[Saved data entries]
####
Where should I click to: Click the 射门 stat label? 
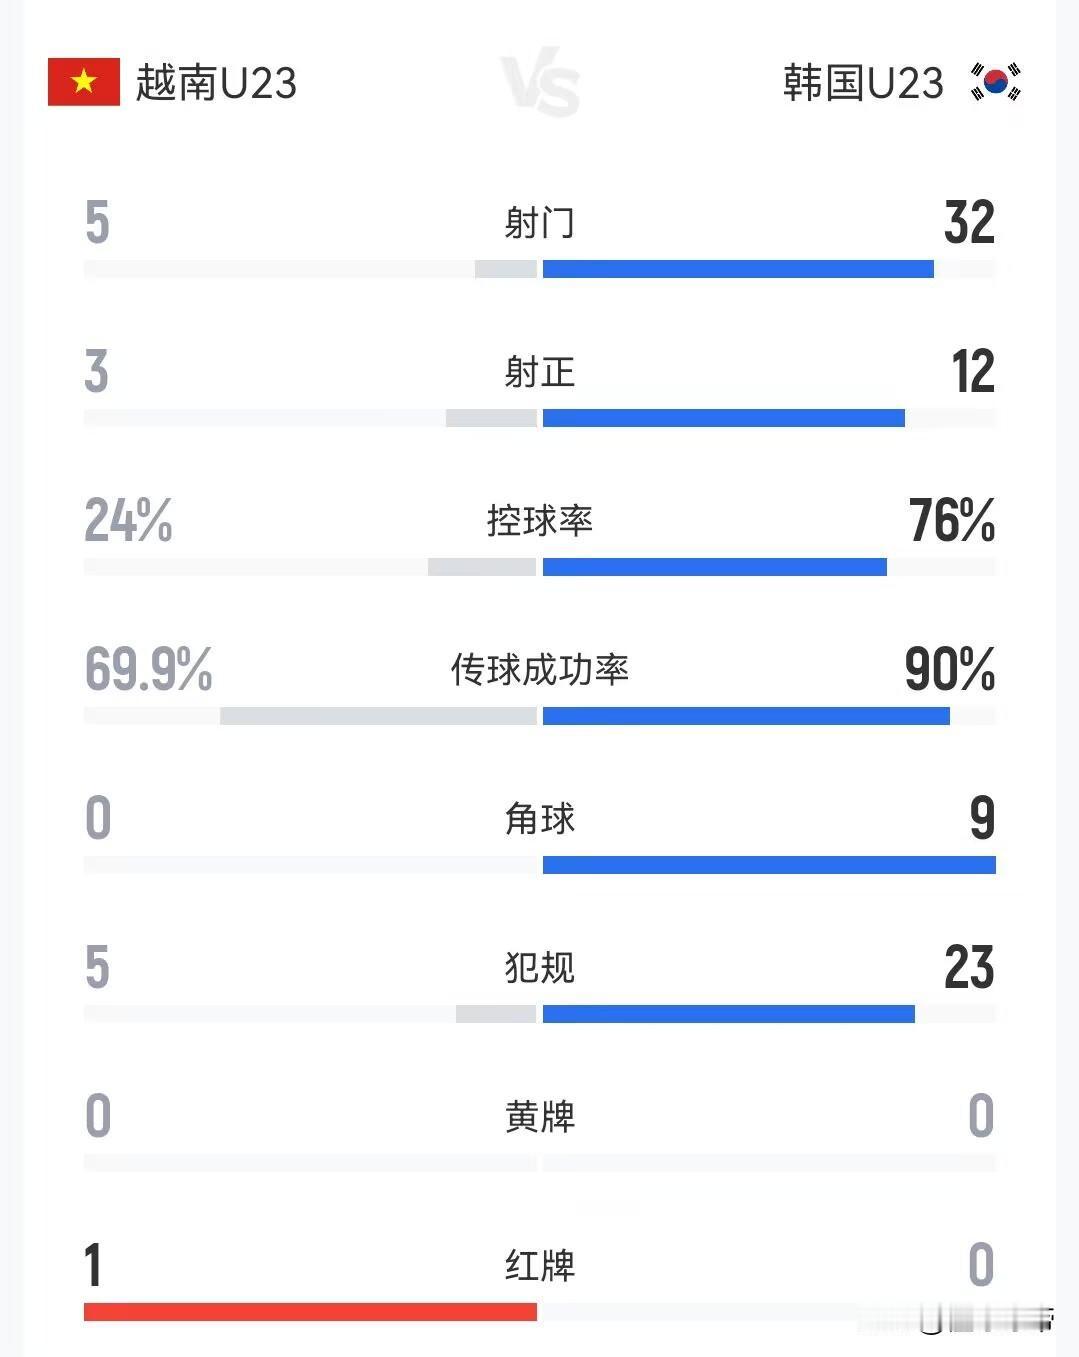point(540,222)
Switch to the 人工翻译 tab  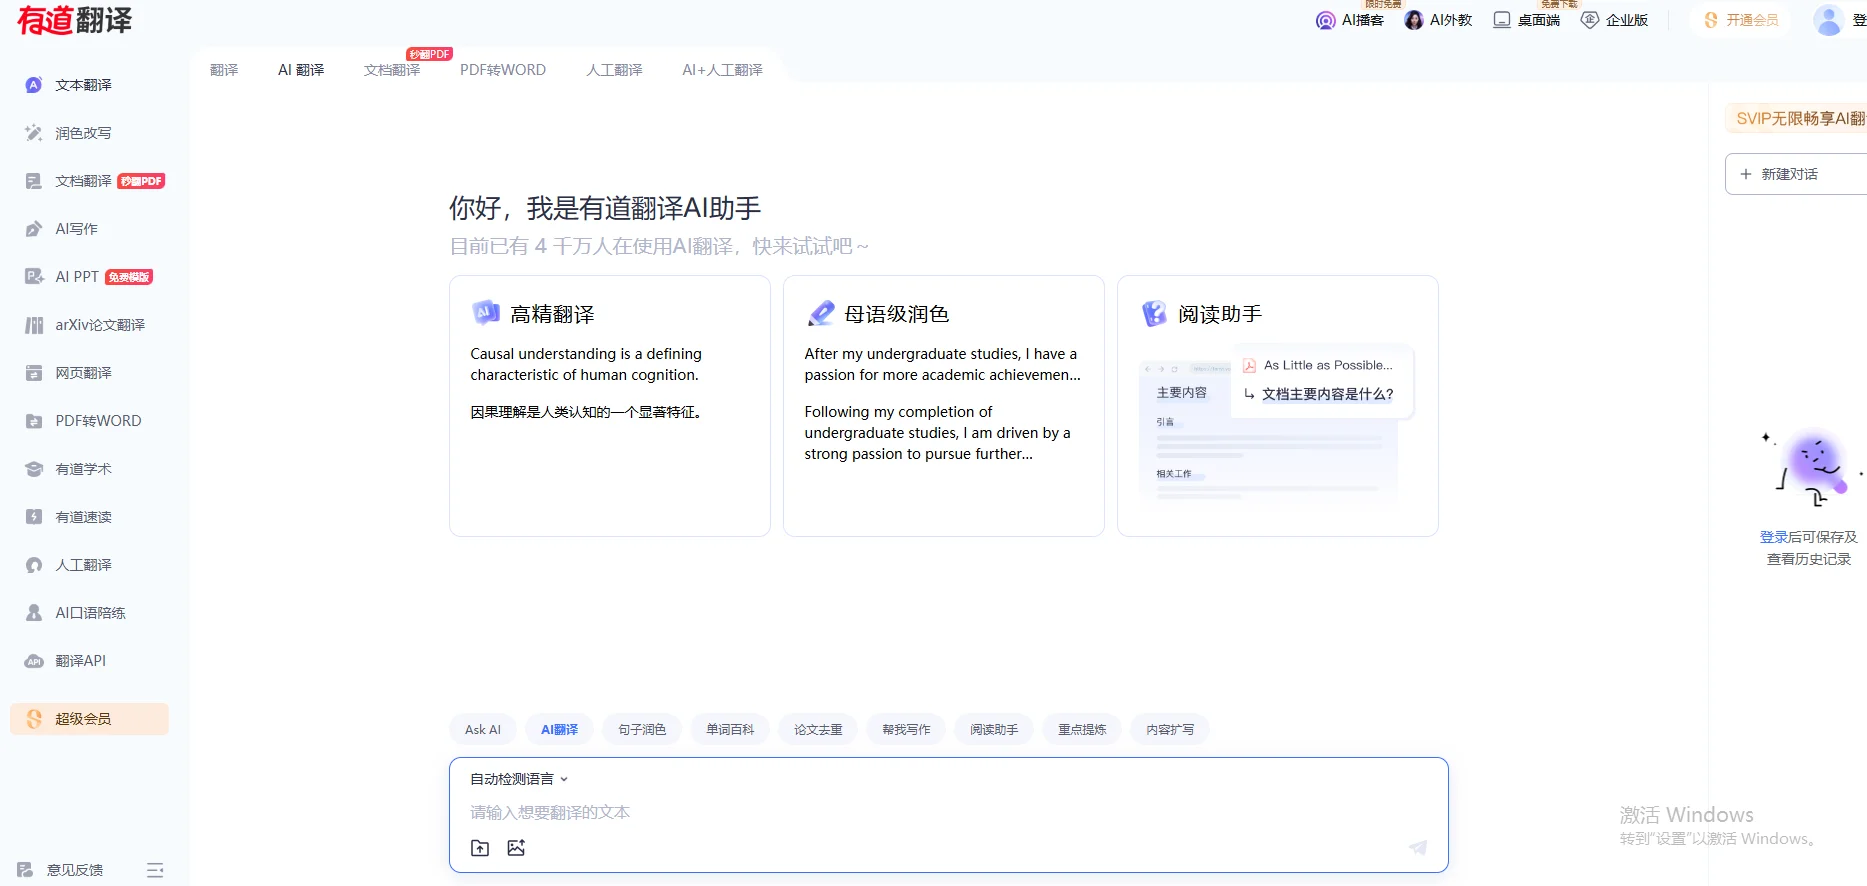614,70
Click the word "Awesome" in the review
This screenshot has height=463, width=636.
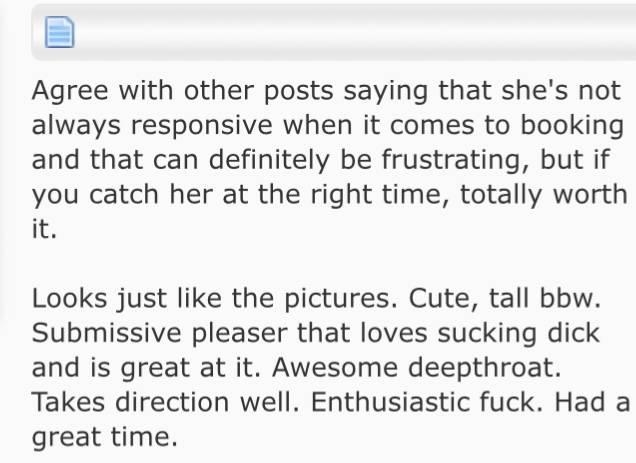320,368
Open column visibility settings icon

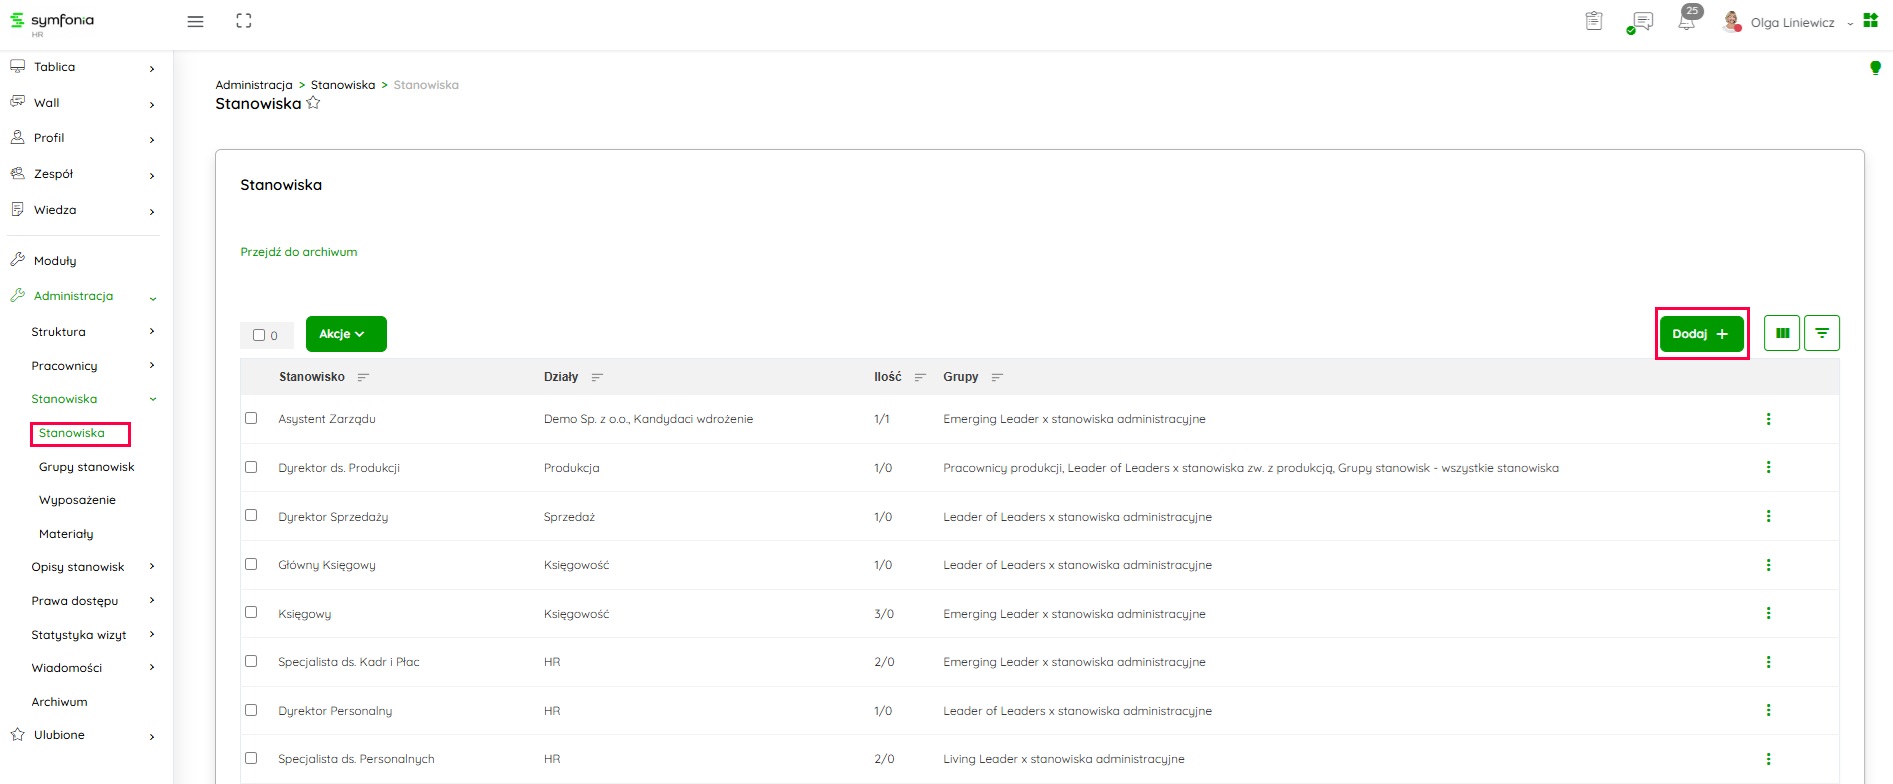pos(1782,333)
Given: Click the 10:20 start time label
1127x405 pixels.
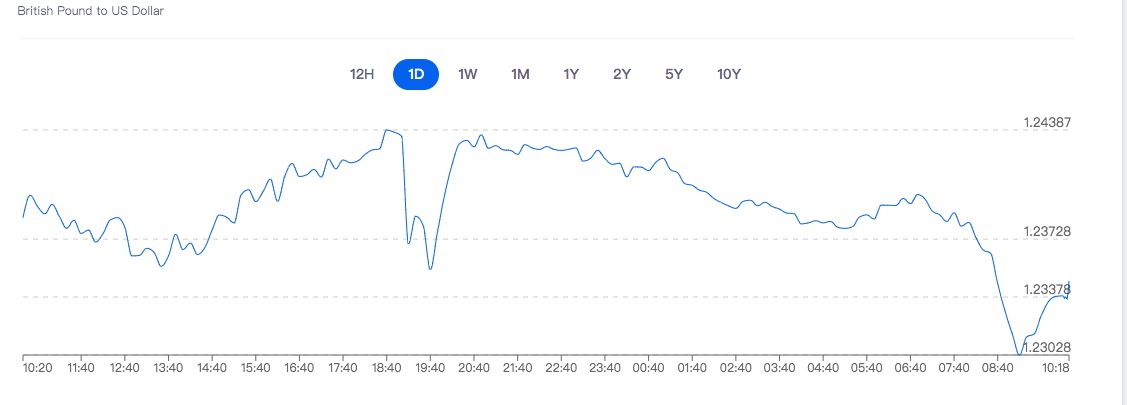Looking at the screenshot, I should coord(38,368).
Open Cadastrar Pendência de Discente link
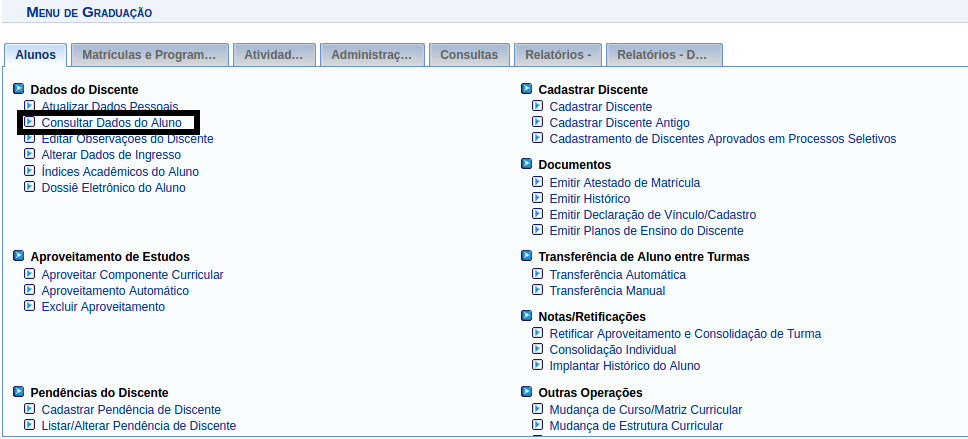This screenshot has width=968, height=439. point(131,410)
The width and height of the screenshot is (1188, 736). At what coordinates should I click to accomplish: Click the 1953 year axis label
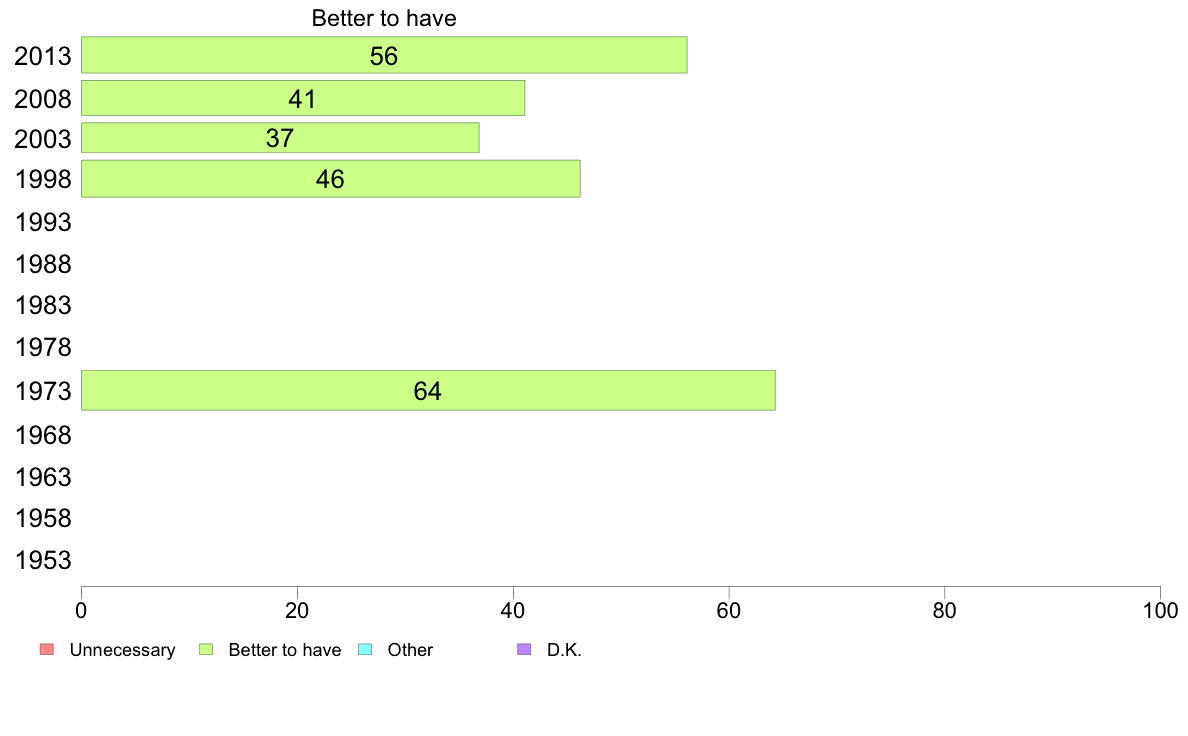[x=43, y=560]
####
Instructions to follow:
Could you write out, word for word, the lines from the one containing "This screenshot has height=463, width=636." through the last line of the records, leaving out the pictures?

Written answer:
This screenshot has height=463, width=636.
320,368
Open column visibility settings icon

pos(1782,333)
Given: Click the 10:20 start time label
1127x405 pixels.
Looking at the screenshot, I should coord(38,368).
Open Cadastrar Pendência de Discente link
This screenshot has width=968, height=439. point(131,410)
The width and height of the screenshot is (1188, 736). At what coordinates should I click to accomplish: Click the 1953 year axis label
[x=43, y=560]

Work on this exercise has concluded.